Saber que la vida se escapa entre las manos, es tan triste. Nunca entenderé porque para morir, hay que sufrir.

Saber que ya quedan pocas conversaciones pendientes. Y lo peor de todo, es saber que te vas sin querer irte de este mundo.

Saber que no escucharé esa voz al otro lado del teléfono. Ni tu risa, ni tan siquiera tus enfados.

Saber que piensas que te quedaron tantas cosas por hacer. Que nunca debiste renunciar a tus sueños, por cumplir los sueños de otros.

Saber que ya apenas queda tiempo y que a veces no sabes de lo que hablar. Aún quedan tantas cosas que decir, que realmente no sabes por dónde empezar.

Saber que el tiempo cuenta para atrás y que los minutos no vuelven, ni tan siquiera los segundos, que no van al paso, van al galope. Que ahora es el momento de decir y de sentir.

Saber que quizás mañana sea tarde, y que ya no vale demorar la espera. Que un te quiero es tan profundo y tan intenso que debería decirse a cada momento, por si te pilla desprevenido y no te da tiempo a decirlo.

Saber que uno no es Dios, ni tampoco un sueño, que las historias como los cuentos, están para creerlas y soñarlas.

Pero esta noche, cuando me rodea el silencio, la soledad, un pellizco de tristeza y mucha serenidad.

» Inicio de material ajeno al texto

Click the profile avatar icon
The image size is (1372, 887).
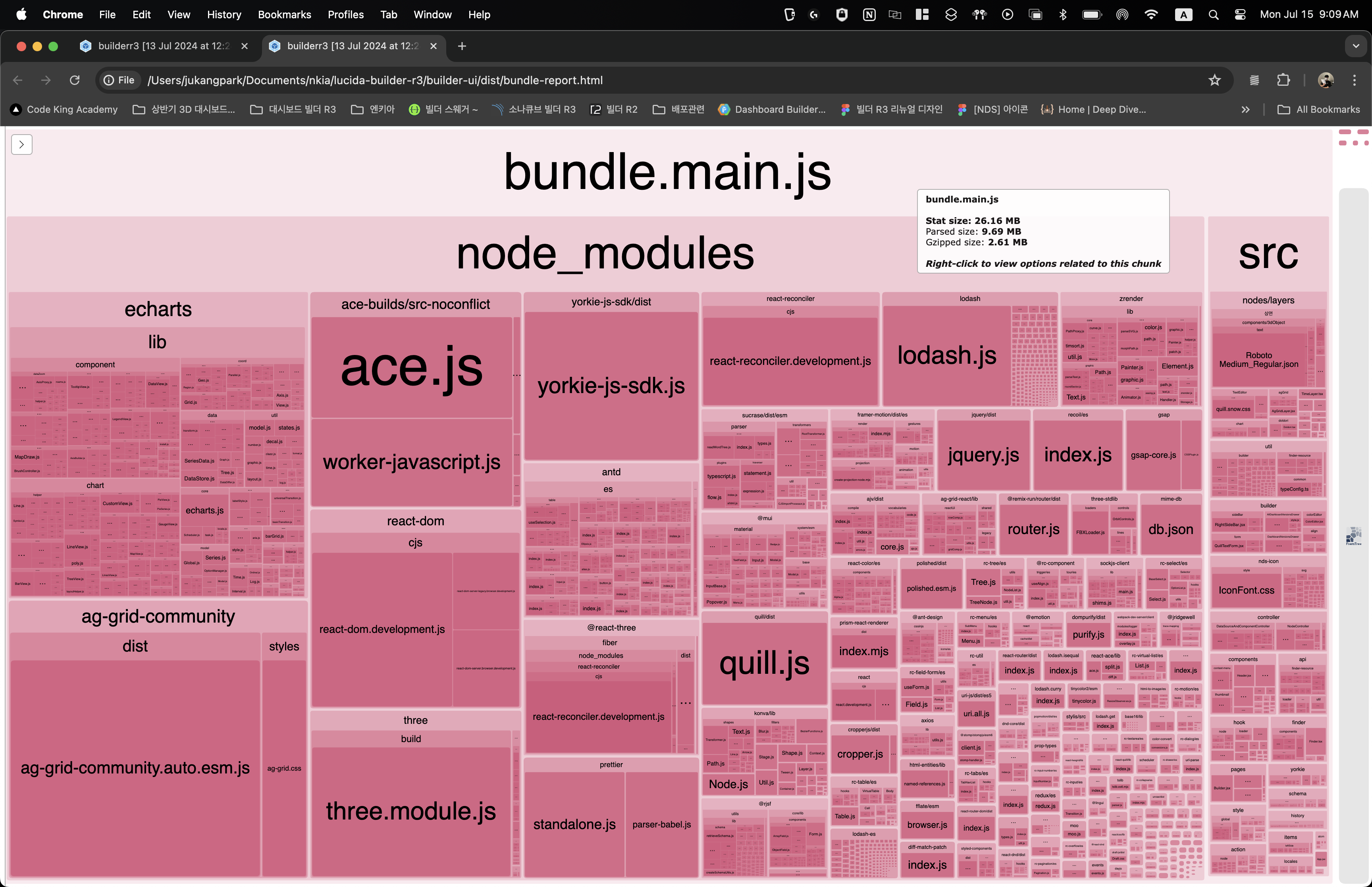[1326, 80]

Solo sé, que cuando te vayas, vivirás en mi recuerdo hasta que me llegue el momento de abandonar mi cuerpo, que no este mundo.

Que abandonare y cruzare el viejo puente de madera, cuando yo necesite más de los demás, que los demás de mí.

¿Sabes? En esta noche, dejo atrás toda la tristeza y haré que vivas, rías, sueñes, y sobre todo, cuando digas hasta pronto, sea con la mayor de tus sonrisas. Ya es hora de que nos digamos mas te quiero, que el tiempo pasa y se nos escapa entre las manos.